8. Vem - Mallu Magalhães 



Mallu Magalhães deu o que falar neste ano e, infelizmente, de forma bem negativa após um clipe que não contribuiu muito para a desconstrução de objetificação de corpos negros e principalmente após insinuar existir racismo reverso (????) em rede nacional. Por essas razões demorei para ouvir este novo disco da paulista e, apesar de todas as controvérsias e infelicidades, tenho que admitir que Vem tá em um nível altíssimo de qualidade, mostrando que às vezes a arte tem que estar acima das burradas do artista. 

7. Reversos - Felipe Valente



Mais um do selo LG7 do cantor Leonardo Gonçalves, Felipe Valente, bem conhecido no meio adventista lança seu segundo registro, dessa vez se afastando um pouco do pop/rock do disco de 2009 e aproximando-se mais de outras vertentes do rock, bem como a utilização precisa de arranjos de instrumentos de sopro com canções que brincam com o universo do pop/rock, folk-canção até post-rock como na canção que dá nome ao álbum.

6. A Última Palavra Feche a Porta - Plutão já foi Planeta



Leveza, alegria e tempo de sol, é isso que se sente ouvindo o novo registro da banda potiguar. Enveredando pelo indie-pop, folk-pop e pop/rock com letras de riqueza lírica com participações mais que especiais como Maria Gadú na canção Duas, mais bonita do disco na minha opinião. 
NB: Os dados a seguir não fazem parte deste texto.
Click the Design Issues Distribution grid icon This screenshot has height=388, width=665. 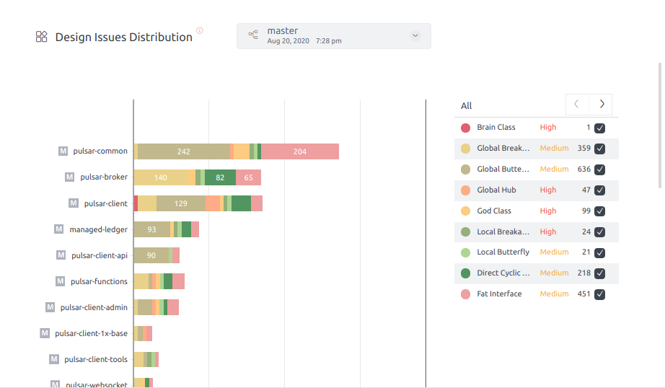click(42, 37)
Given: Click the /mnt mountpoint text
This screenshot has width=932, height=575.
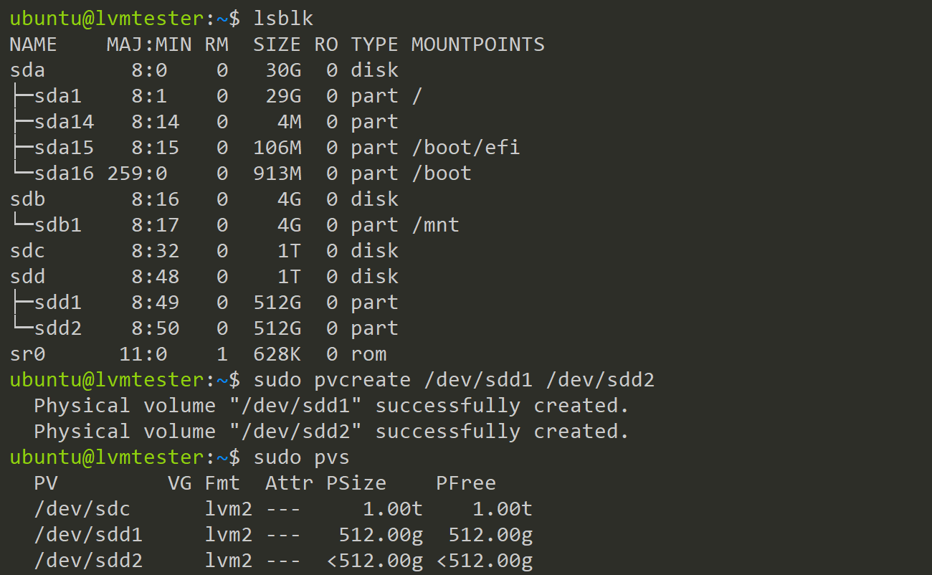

5. Quietude - Os Descordantes 




Apresentada há pouco tempo por uma amiga do Acre, no exato momento em que escrevo essa etapa da lista (na madrugada, comecinho do dia 29 de dezembro), os Descordantes vieram como aquele tiro no coração, sabe? Em meio a baladas românticas com pegadas de rock anos 70, estilo Roberto Carlos mais o brega antigo com cara das canções tristes e lindas dos Paralamas do Sucesso (como observou uma amiga) e até as melhores baladas do Jota Quest, a banda do Acre, apresenta um disco de beleza, pra ouvir chorando e sentindo cada letra, cada acorde e cada melodia. 


4. Um Corpo No Mundo - Luedji Luna




Recentemente ouvi essa obra-prima inspirada em uma playlist composta só de artistas pretos brasileiros e fiquei encantada com tudo o que senti ouvindo. Ancestralidade, poesia e doçura; percussão, coração e leveza são elementos-chave para Um Corpo No Mundo, uma obra que aborda o pertencer de um negro, e que coisa bonita quando quem é preto se identifica com a poesia, a resistência e a beleza de um disco tão coeso e bonito quanto esse. 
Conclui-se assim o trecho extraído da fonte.